Events triumphantly justify Stanton's opposition to the Peninsula strategy and campaign. So ends this horrible sacrifice; between fifty and sixty thousand killed or dead by diseases. The victims of this holocaust have fallen for their country's cause, but the responsibility for the slaughter is to be equally divided between McClellan, Lincoln, Seward and Blair. Even Sylla had not on his soul so much blood as has the above quatuor. When, after the victory over the allied Samnites and others, at the Colline gate of Rome, Sylla ordered the massacre of more than four thousand prisoners who laid down their arms; when his lists of proscription filled with blood Rome and other cities of Italy, Sylla so firmly consolidated the supremacy of the Urbs over Italy and over the world, that after twenty centuries of the most manifold vicissitudes, transformations and tempests, this supremacy cannot yet be upturned. But the holocaust to strategy resulted in humiliating the North and in heaping glory on the Southern leaders.
If the newly called 600,000 men finish the rebellion before Congress meets, then slavery is saved. To save slavery and to avoid emancipation was perhaps the secret aim of Mr. Lincoln, Seward, and Blair; who knows but that of Halleck, when the administration called for the additional 300,000 men?
Persons who approach Halleck say that he is a thorough pro-slavery partisan. His order No. 3, the opinion of some officers of his staff, and his associations, make me believe in the truth of that report.
Mr. Seward says sub rosa to various persons, that slavery is an obsolete question, and he assures others that emancipation is a fixed fact, and is no more to be held back; that he is no more a conservative. How are we to understand this man? If Mr. Seward is sincere, then his last transformation may prove that he has given up the idea of finding a Union party in the South, or that he wishes to reconquer—what he has lost—the confidence of the party. But this return on his part may prove troppo tardi.
The army of the Potomac is saved; the heroes, martyrs, and sufferers are extricated from the grasp of death. This epopee in the history of the civil war will immortalize the army, but the strategian's immortality will differ from that of the army.
England and France firm in their neutrality. Lord John Russell's speeches in Parliament are all that can be desired.
Will it ever be thoroughly investigated and elucidated why, after the evacuation of Corinth, the onward march of our everywhere-victorious Western armies came at once to a stand-still? The guerillas, the increase of forces in Richmond, and some eventual disasters, may be directly traced to this inconceivable conduct on the part of the Western commanders or of the Commander-in-chief. Was not some Union-searching at the bottom of that stoppage? When, months ago, a false rumor was spread about the evacuation of Memphis and Corinth, Mr. Seward was ready to start for the above-mentioned places, of course in search of the Union feeling. Perhaps others were drawn into this Union-searching, Union and slavery-restoring conspiracy.
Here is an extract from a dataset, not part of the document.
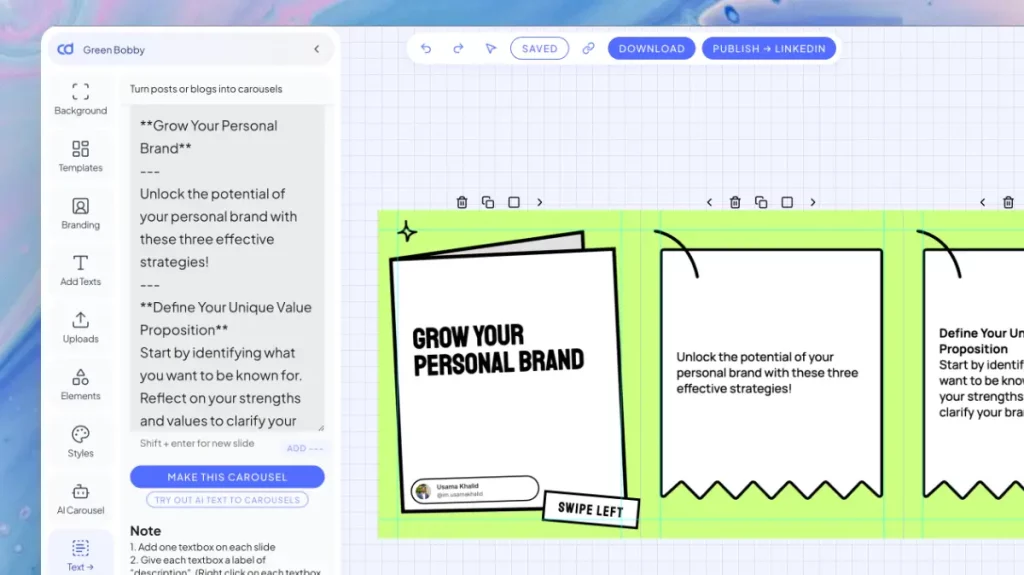Click the copy link chain icon
The height and width of the screenshot is (575, 1024).
point(588,48)
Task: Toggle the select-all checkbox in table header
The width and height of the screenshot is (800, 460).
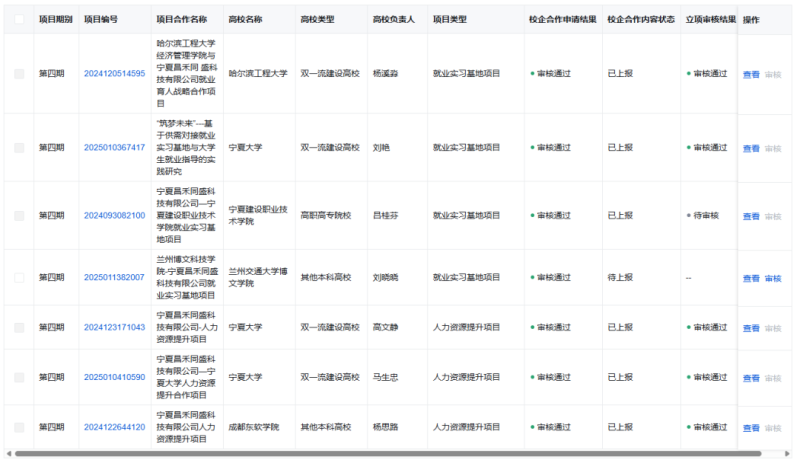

I have most positive reasons to believe that Gen. Halleck wished to remove Gen. McClellan from the command of the army. The President opposed to it. Men of honor, of word, and of truth, and who are on intimate footing with Mr. Lincoln, repeatedly assured me that, in his conversation, the President judges and appreciates Gen. McClellan as he is judged and appreciated by those whom his crew call his enemies. With all this, Mr. Lincoln, through thin and thick, supports McClellan and maintains him in command. Such a double-dealing in the chief of a noble people! Seemingly Mr. Seward and Mr. Blair always exercise the most powerful influence. Both wished that the army remain in the malarias of the James river. Whatever be their reasons, one shudders in horror at the case with which all those culprits look on this bloody affair. Oh you widowed wives, mothers, and sweethearts! oh you orphaned children! oh you crippled and disabled, you impoverished and ruined, by sacrificing to your country more than do all the Lincolns, McClellans, Blairs, and Sewards! Some day you will ask a terrible account, and if not the present day, posterity will avenge you.
It is very discouraging to witness that the President shows little or no energy in his dealings with incapacities, and what a mass of intrigues is used to excuse and justify incapacity when the nation's life-blood runs in streams. Without the slightest hesitation any European government would dismiss an incapable commander of an army, and the French Convention, that type of revolutionary and nation-saving energy, dealt even sharper with military and other incapacities.
Regiments after regiments begin to pour in, to make good the deadly mistakes of our rulers. The people, as always, sublime, inexhaustible in its sacrifices! God grant that administrative incompetency may become soon exhausted!